| WHAT IS REQUIRED |
Count the lines in the listing below that contain the string "screenshot", treating uppercase and lowercase as different, and reply with the number alone.

Stored records

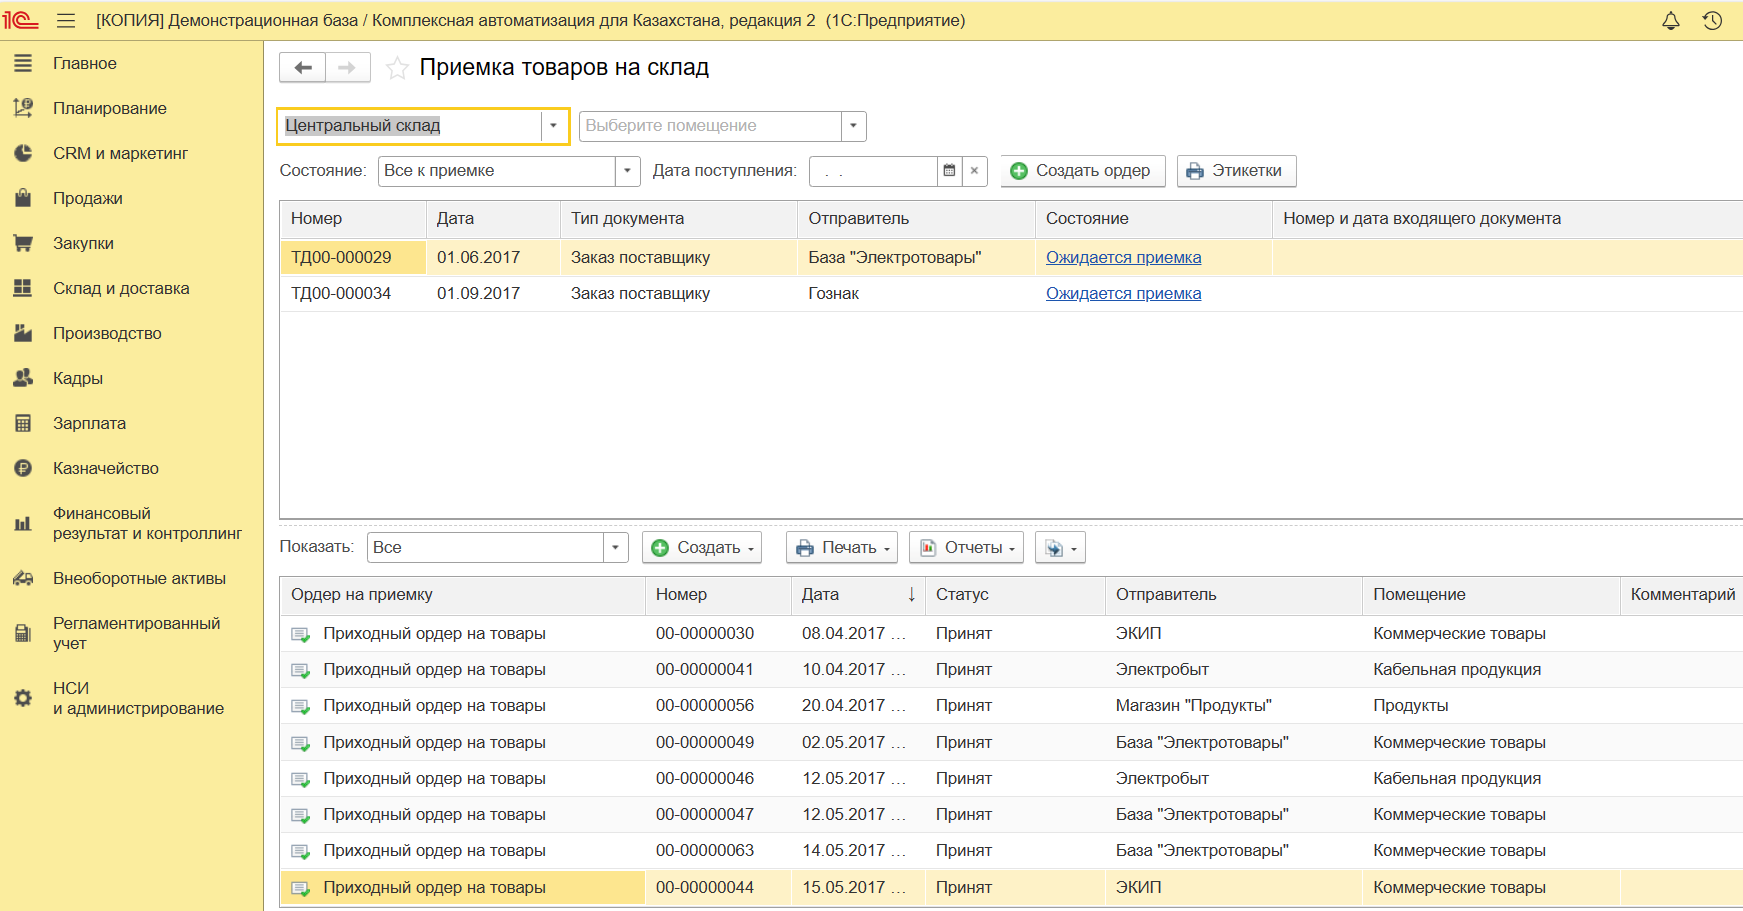Open calendar picker for Дата поступления
The image size is (1743, 911).
[x=949, y=171]
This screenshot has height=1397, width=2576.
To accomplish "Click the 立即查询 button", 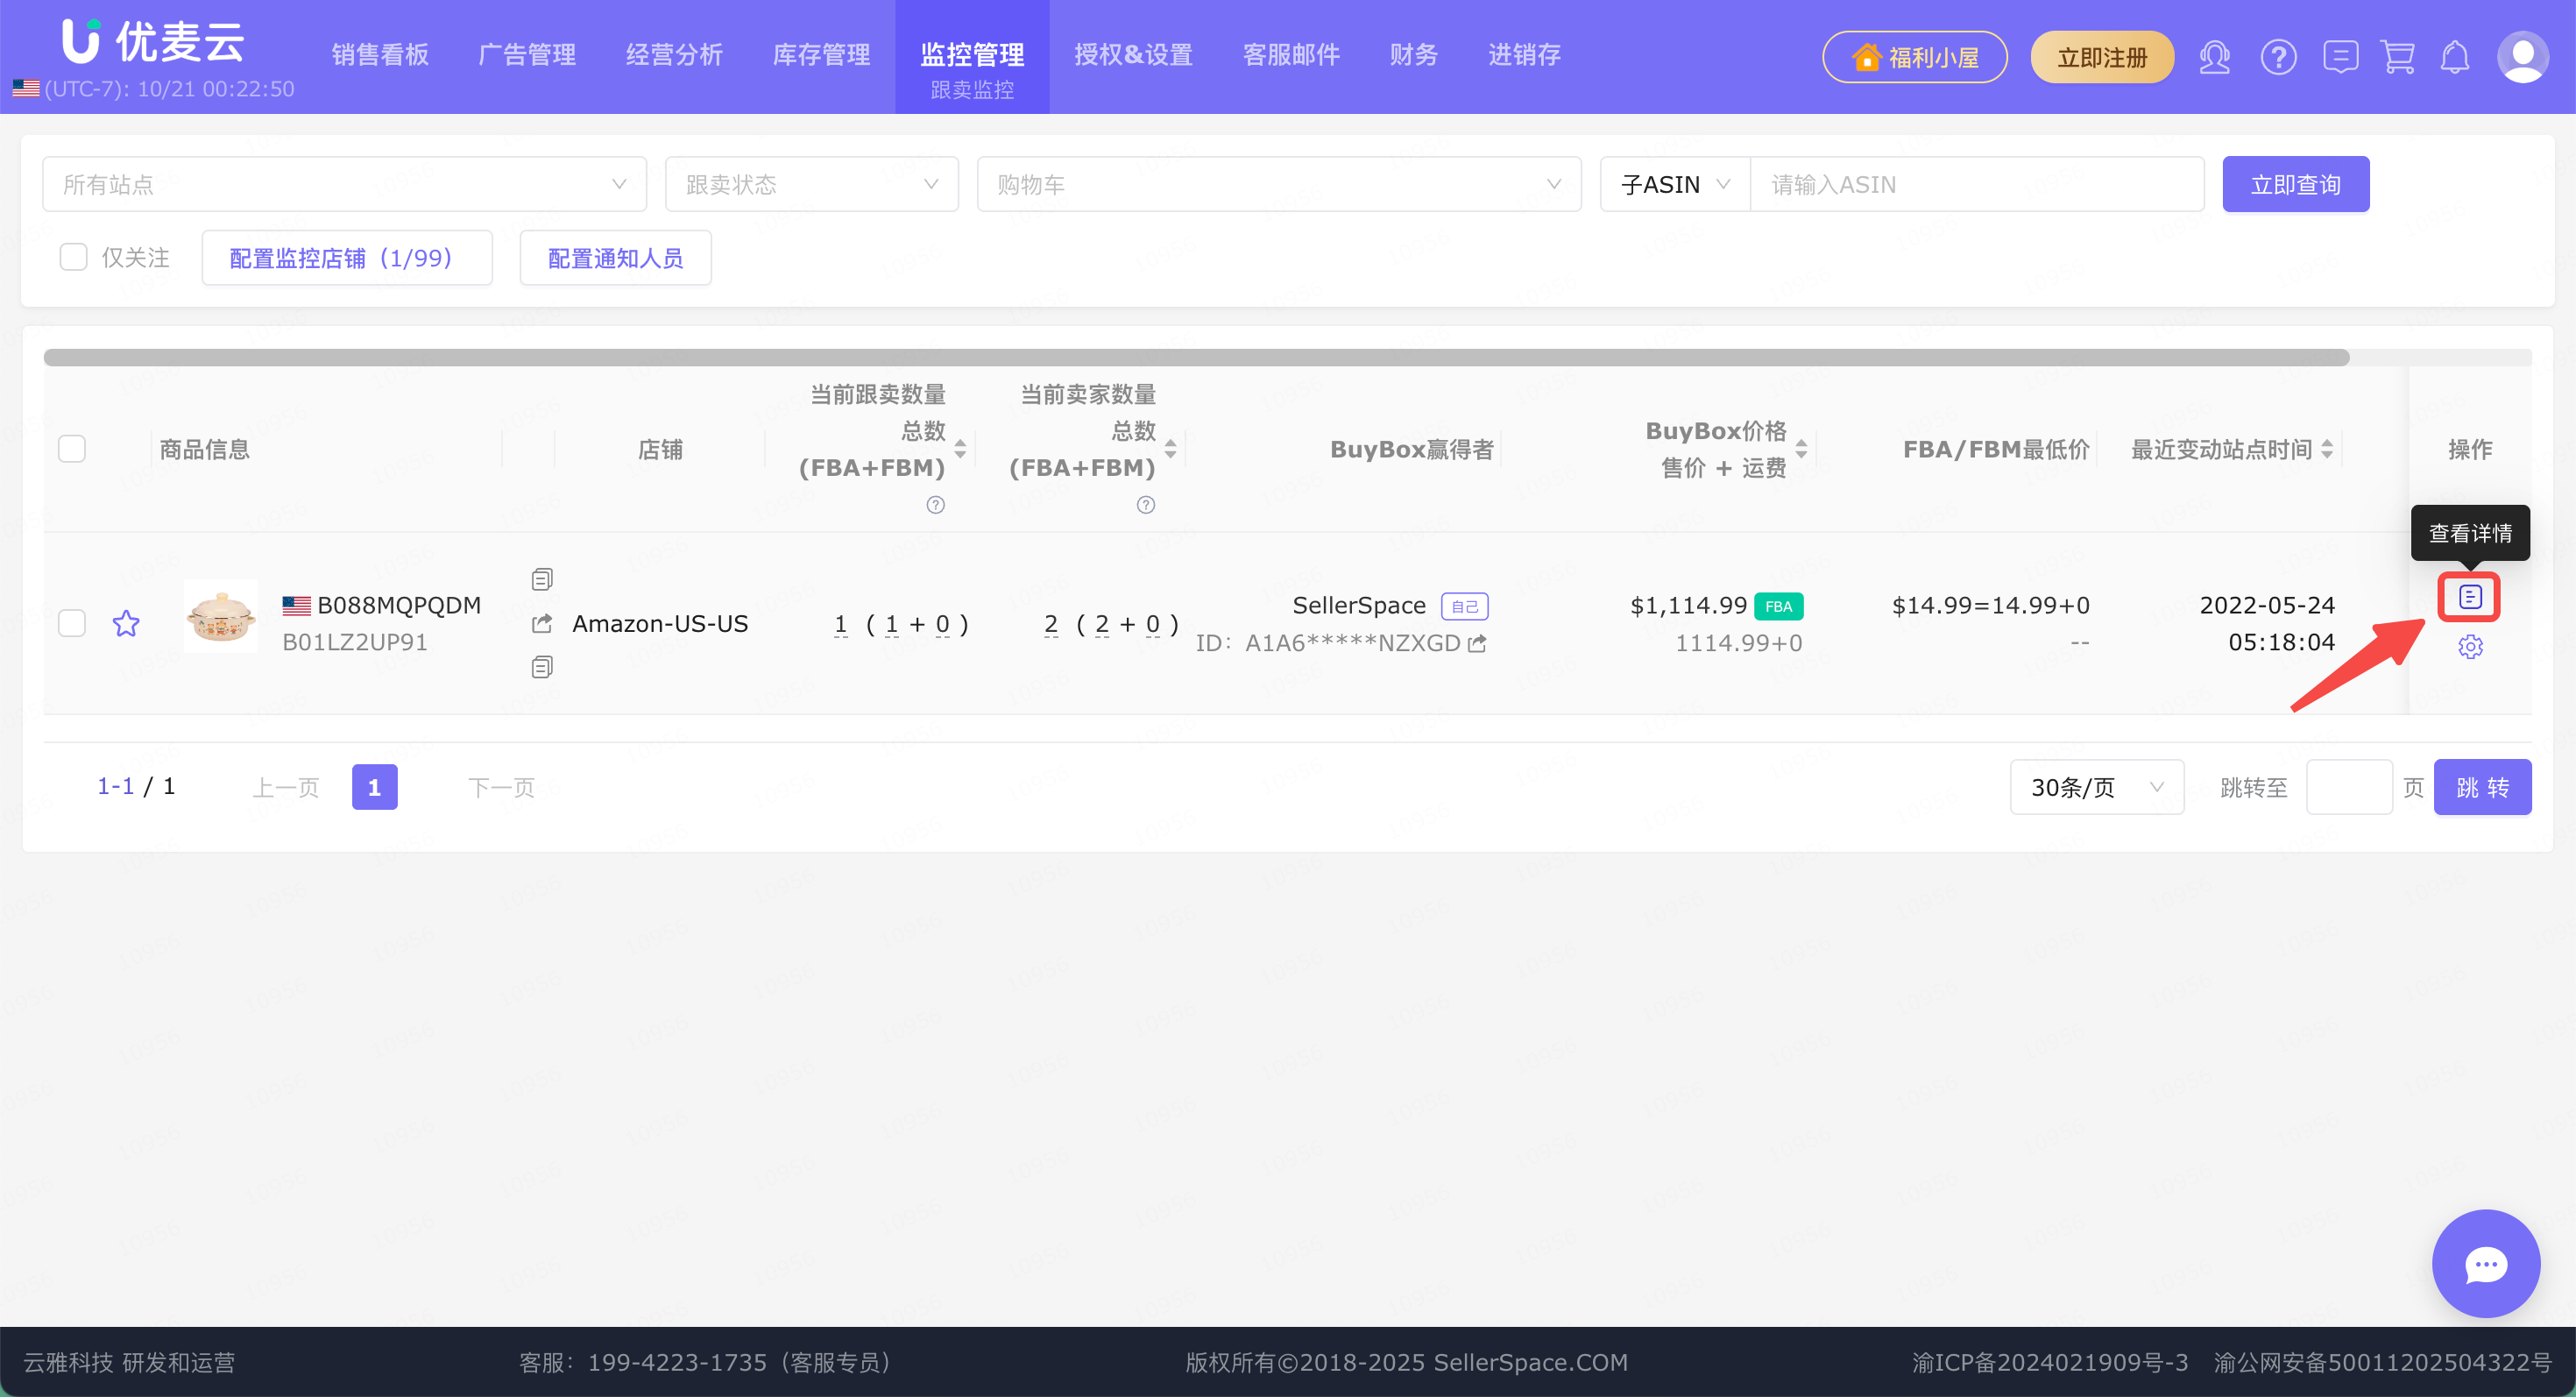I will (2295, 184).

| ANSWER TO THE TASK |
1